- [Directions for this task] Please set down the records exactly, keeping every line.
◇ ◇ ◇ ◇
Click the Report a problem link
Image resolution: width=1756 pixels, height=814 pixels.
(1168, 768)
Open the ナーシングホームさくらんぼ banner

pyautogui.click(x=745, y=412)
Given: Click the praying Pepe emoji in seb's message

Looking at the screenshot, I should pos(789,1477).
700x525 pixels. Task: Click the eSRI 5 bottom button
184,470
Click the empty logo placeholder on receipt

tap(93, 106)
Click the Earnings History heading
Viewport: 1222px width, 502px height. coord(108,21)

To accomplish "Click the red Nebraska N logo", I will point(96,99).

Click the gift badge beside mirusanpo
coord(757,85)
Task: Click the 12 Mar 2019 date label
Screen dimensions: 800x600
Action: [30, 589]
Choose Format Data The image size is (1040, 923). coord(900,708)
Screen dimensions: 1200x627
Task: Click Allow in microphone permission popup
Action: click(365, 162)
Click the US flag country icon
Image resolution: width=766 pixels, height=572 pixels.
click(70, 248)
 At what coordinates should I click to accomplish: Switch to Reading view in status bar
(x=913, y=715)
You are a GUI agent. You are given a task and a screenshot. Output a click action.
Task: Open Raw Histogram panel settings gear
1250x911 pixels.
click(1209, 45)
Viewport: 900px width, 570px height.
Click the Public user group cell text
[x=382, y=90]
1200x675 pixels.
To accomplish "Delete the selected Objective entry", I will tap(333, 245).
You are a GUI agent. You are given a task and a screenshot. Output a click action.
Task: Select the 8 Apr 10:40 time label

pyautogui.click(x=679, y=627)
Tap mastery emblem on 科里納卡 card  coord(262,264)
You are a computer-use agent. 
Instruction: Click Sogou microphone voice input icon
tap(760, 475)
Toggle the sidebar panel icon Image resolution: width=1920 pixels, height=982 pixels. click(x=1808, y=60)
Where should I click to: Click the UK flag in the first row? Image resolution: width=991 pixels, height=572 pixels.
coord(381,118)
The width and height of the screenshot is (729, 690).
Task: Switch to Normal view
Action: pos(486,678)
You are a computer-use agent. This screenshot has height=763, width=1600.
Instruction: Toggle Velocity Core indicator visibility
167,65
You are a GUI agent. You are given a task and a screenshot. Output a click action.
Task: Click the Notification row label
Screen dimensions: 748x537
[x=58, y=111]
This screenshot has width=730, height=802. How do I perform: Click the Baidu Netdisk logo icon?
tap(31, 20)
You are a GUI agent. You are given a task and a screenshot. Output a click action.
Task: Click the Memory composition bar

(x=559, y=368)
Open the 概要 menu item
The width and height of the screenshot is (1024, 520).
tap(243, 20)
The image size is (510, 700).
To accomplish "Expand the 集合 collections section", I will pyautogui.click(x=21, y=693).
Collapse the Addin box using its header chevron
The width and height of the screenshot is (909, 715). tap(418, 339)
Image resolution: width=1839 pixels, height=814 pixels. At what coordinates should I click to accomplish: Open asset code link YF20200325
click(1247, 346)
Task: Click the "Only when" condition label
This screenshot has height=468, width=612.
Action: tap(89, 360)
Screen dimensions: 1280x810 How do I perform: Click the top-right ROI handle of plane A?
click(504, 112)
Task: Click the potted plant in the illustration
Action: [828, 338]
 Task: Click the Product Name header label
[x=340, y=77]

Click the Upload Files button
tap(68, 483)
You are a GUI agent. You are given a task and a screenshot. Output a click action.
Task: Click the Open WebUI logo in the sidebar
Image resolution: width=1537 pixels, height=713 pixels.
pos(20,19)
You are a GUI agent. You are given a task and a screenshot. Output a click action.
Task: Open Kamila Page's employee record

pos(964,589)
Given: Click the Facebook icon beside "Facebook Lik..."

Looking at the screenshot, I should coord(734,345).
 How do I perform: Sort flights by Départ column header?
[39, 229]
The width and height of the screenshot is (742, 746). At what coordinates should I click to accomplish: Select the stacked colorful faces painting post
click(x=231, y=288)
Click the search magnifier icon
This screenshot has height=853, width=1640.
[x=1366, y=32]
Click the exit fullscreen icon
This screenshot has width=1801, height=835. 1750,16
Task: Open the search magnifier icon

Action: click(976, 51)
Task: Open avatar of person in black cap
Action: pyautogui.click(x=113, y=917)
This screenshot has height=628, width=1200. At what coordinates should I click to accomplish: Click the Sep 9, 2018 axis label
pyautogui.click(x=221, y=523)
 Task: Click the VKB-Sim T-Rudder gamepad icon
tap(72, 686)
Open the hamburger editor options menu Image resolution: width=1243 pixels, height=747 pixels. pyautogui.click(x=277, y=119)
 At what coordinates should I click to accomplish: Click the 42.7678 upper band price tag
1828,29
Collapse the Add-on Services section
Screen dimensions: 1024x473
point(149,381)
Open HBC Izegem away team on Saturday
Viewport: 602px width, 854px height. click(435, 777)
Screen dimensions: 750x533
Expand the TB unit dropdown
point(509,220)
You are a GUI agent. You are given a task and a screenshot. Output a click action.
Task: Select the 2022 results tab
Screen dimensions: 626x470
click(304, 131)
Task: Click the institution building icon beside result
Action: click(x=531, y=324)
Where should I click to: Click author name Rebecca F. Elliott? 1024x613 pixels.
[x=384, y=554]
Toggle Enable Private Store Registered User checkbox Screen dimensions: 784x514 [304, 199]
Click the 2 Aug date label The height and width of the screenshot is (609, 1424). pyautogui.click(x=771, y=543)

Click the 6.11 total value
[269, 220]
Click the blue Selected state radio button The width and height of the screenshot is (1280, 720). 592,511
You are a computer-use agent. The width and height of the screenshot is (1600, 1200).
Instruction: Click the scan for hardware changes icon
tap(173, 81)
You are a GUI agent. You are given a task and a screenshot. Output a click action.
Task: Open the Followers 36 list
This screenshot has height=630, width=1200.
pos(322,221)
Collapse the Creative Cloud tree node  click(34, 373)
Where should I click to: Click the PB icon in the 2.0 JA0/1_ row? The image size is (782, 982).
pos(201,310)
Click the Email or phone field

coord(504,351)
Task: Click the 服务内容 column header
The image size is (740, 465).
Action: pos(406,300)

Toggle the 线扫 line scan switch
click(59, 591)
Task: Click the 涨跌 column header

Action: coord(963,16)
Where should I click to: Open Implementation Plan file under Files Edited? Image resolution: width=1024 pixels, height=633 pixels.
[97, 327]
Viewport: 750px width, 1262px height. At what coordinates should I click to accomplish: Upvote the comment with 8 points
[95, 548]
◇ ◇ ◇ ◇
- [Output of the exercise]
Click the Report a problem link
Image resolution: width=1756 pixels, height=814 pixels.
(1168, 768)
Open the ナーシングホームさくらんぼ banner

pyautogui.click(x=745, y=412)
Given: Click the praying Pepe emoji in seb's message

Looking at the screenshot, I should pos(789,1477).
700x525 pixels. Task: Click the eSRI 5 bottom button
184,470
Click the empty logo placeholder on receipt

tap(93, 106)
Click the Earnings History heading
Viewport: 1222px width, 502px height. coord(108,21)

To accomplish "Click the red Nebraska N logo", I will point(96,99).

Click the gift badge beside mirusanpo
coord(757,85)
Task: Click the 12 Mar 2019 date label
Screen dimensions: 800x600
Action: [30, 589]
Choose Format Data The image size is (1040, 923). coord(900,708)
Screen dimensions: 1200x627
Task: Click Allow in microphone permission popup
Action: click(365, 162)
Click the US flag country icon
Image resolution: width=766 pixels, height=572 pixels.
click(70, 248)
 At what coordinates should I click to accomplish: Switch to Reading view in status bar
(x=913, y=715)
You are a GUI agent. You are given a task and a screenshot. Output a click action.
Task: Open Raw Histogram panel settings gear
1250x911 pixels.
click(1209, 45)
Viewport: 900px width, 570px height.
Click the Public user group cell text
[x=382, y=90]
1200x675 pixels.
To accomplish "Delete the selected Objective entry", I will tap(333, 245).
You are a GUI agent. You are given a task and a screenshot. Output a click action.
Task: Select the 8 Apr 10:40 time label

pyautogui.click(x=679, y=627)
Tap mastery emblem on 科里納卡 card  coord(262,264)
You are a computer-use agent. 
Instruction: Click Sogou microphone voice input icon
tap(760, 475)
Toggle the sidebar panel icon Image resolution: width=1920 pixels, height=982 pixels. click(x=1808, y=60)
Where should I click to: Click the UK flag in the first row? Image resolution: width=991 pixels, height=572 pixels.
coord(381,118)
The width and height of the screenshot is (729, 690).
Task: Switch to Normal view
Action: pos(486,678)
You are a computer-use agent. This screenshot has height=763, width=1600.
Instruction: Toggle Velocity Core indicator visibility
167,65
You are a GUI agent. You are given a task and a screenshot. Output a click action.
Task: Click the Notification row label
Screen dimensions: 748x537
[x=58, y=111]
This screenshot has width=730, height=802. How do I perform: Click the Baidu Netdisk logo icon?
tap(31, 20)
You are a GUI agent. You are given a task and a screenshot. Output a click action.
Task: Click the Memory composition bar

(x=559, y=368)
Open the 概要 menu item
The width and height of the screenshot is (1024, 520).
tap(243, 20)
The image size is (510, 700).
To accomplish "Expand the 集合 collections section", I will pyautogui.click(x=21, y=693).
Collapse the Addin box using its header chevron
The width and height of the screenshot is (909, 715). tap(418, 339)
Image resolution: width=1839 pixels, height=814 pixels. At what coordinates should I click to accomplish: Open asset code link YF20200325
click(1247, 346)
Task: Click the "Only when" condition label
This screenshot has height=468, width=612.
Action: tap(89, 360)
Screen dimensions: 1280x810 How do I perform: Click the top-right ROI handle of plane A?
click(504, 112)
Task: Click the potted plant in the illustration
Action: [828, 338]
 Task: Click the Product Name header label
[x=340, y=77]

Click the Upload Files button
tap(68, 483)
You are a GUI agent. You are given a task and a screenshot. Output a click action.
Task: Click the Open WebUI logo in the sidebar
Image resolution: width=1537 pixels, height=713 pixels.
pos(20,19)
You are a GUI agent. You are given a task and a screenshot. Output a click action.
Task: Open Kamila Page's employee record

pos(964,589)
Given: Click the Facebook icon beside "Facebook Lik..."

Looking at the screenshot, I should coord(734,345).
 How do I perform: Sort flights by Départ column header?
[39, 229]
The width and height of the screenshot is (742, 746). At what coordinates should I click to accomplish: Select the stacked colorful faces painting post
click(x=231, y=288)
Click the search magnifier icon
This screenshot has height=853, width=1640.
[x=1366, y=32]
Click the exit fullscreen icon
This screenshot has width=1801, height=835. 1750,16
Task: Open the search magnifier icon

Action: click(976, 51)
Task: Open avatar of person in black cap
Action: pyautogui.click(x=113, y=917)
This screenshot has height=628, width=1200. At what coordinates should I click to accomplish: Click the Sep 9, 2018 axis label
pyautogui.click(x=221, y=523)
 Task: Click the VKB-Sim T-Rudder gamepad icon
tap(72, 686)
Open the hamburger editor options menu Image resolution: width=1243 pixels, height=747 pixels. pyautogui.click(x=277, y=119)
 At what coordinates should I click to accomplish: Click the 42.7678 upper band price tag
1828,29
Collapse the Add-on Services section
Screen dimensions: 1024x473
point(149,381)
Open HBC Izegem away team on Saturday
Viewport: 602px width, 854px height. click(435, 777)
Screen dimensions: 750x533
Expand the TB unit dropdown
point(509,220)
You are a GUI agent. You are given a task and a screenshot. Output a click action.
Task: Select the 2022 results tab
Screen dimensions: 626x470
click(304, 131)
Task: Click the institution building icon beside result
Action: click(x=531, y=324)
Where should I click to: Click author name Rebecca F. Elliott? 1024x613 pixels.
[x=384, y=554]
Toggle Enable Private Store Registered User checkbox Screen dimensions: 784x514 [304, 199]
Click the 2 Aug date label The height and width of the screenshot is (609, 1424). pyautogui.click(x=771, y=543)

Click the 6.11 total value
[269, 220]
Click the blue Selected state radio button The width and height of the screenshot is (1280, 720). 592,511
You are a computer-use agent. The width and height of the screenshot is (1600, 1200).
Instruction: Click the scan for hardware changes icon
tap(173, 81)
You are a GUI agent. You are given a task and a screenshot. Output a click action.
Task: Open the Followers 36 list
This screenshot has height=630, width=1200.
pos(322,221)
Collapse the Creative Cloud tree node  click(34, 373)
Where should I click to: Click the PB icon in the 2.0 JA0/1_ row? The image size is (782, 982).
pos(201,310)
Click the Email or phone field

coord(504,351)
Task: Click the 服务内容 column header
The image size is (740, 465).
Action: pos(406,300)

Toggle the 线扫 line scan switch
click(59, 591)
Task: Click the 涨跌 column header

Action: coord(963,16)
Where should I click to: Open Implementation Plan file under Files Edited? Image resolution: width=1024 pixels, height=633 pixels.
[97, 327]
Viewport: 750px width, 1262px height. At what coordinates should I click to accomplish: Upvote the comment with 8 points
[95, 548]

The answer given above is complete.